Poet and visual artist Faye Kicknosway was born in Detroit and raised in Los Angeles. She earned a BA at Wayne State University and an MA at San Francisco State College.

Kicknosway is the author of more than a dozen poetry collections, including Mixed Plate: New and Selected Poems (2003), Who Shall Know Them? (1985), and All These Voices: New and Selected Poems (1986). Her work is also featured in the feminist poetry anthology No More Masks! (1973).

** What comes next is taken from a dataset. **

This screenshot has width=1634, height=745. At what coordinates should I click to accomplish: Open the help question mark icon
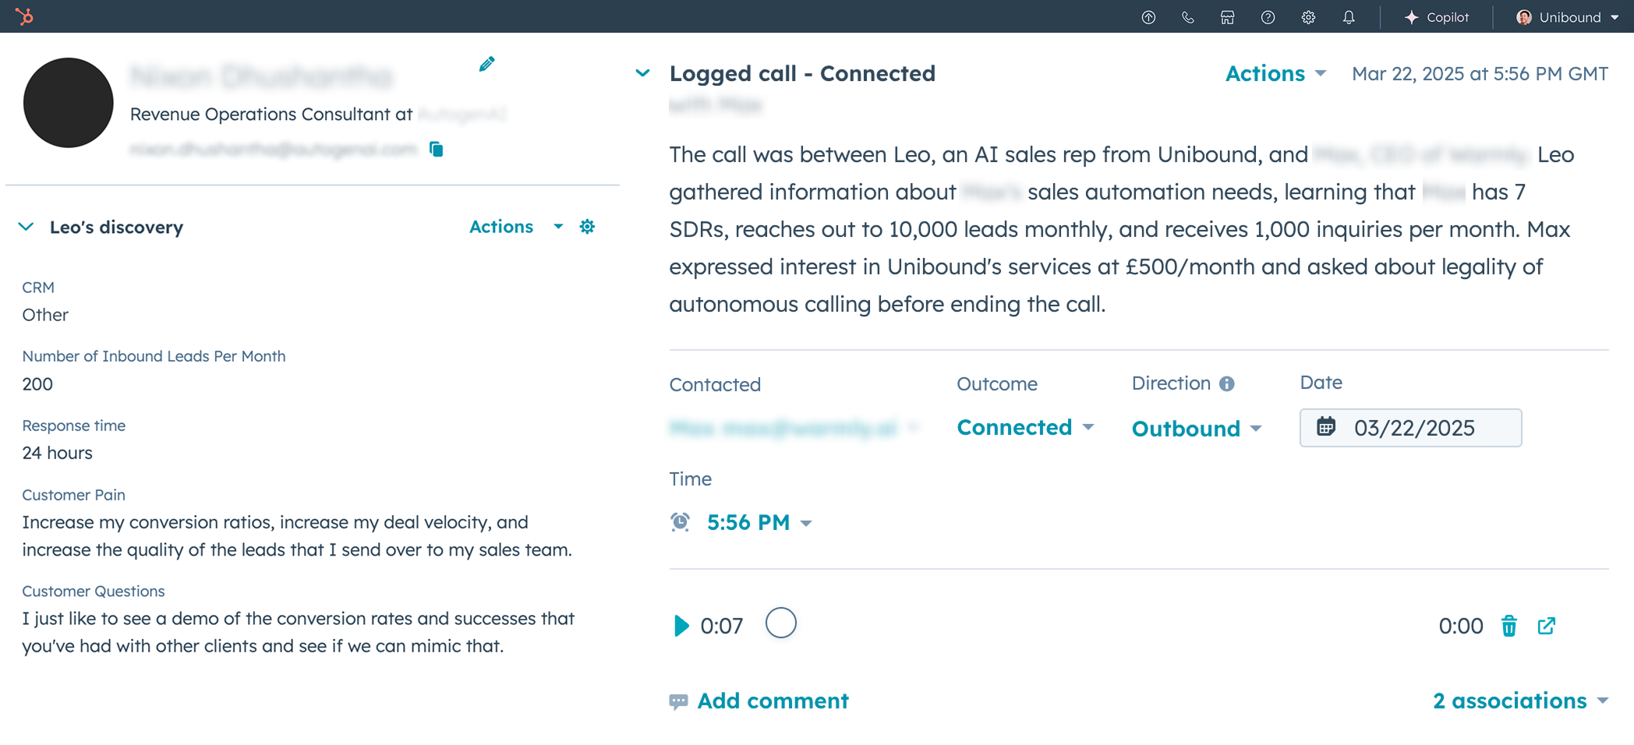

Threading together psychological narrative with mythic violence, Kicknosway’s poems reveal a filmic attention to the transformative possibilities of light and shadow. In a review of All These Voices, poet Jason Schneiderman observes, “Kicknosway challenges the dominance and trustworthiness of narrative in her poems of fragmentation, offering up constant revisions of where the gaze should fall.” Who Shall Know Them?, her book of poems engaging Walker Evans’s photographs, was a finalist for the Pulitzer Prize.

Kicknosway’s other honors include a fellowship from the National Endowment for the Arts and a PEN Syndicated Fiction Award. She lives in Honolulu, where she has taught at the University of Hawaii at Manoa under the name Morgan Blair.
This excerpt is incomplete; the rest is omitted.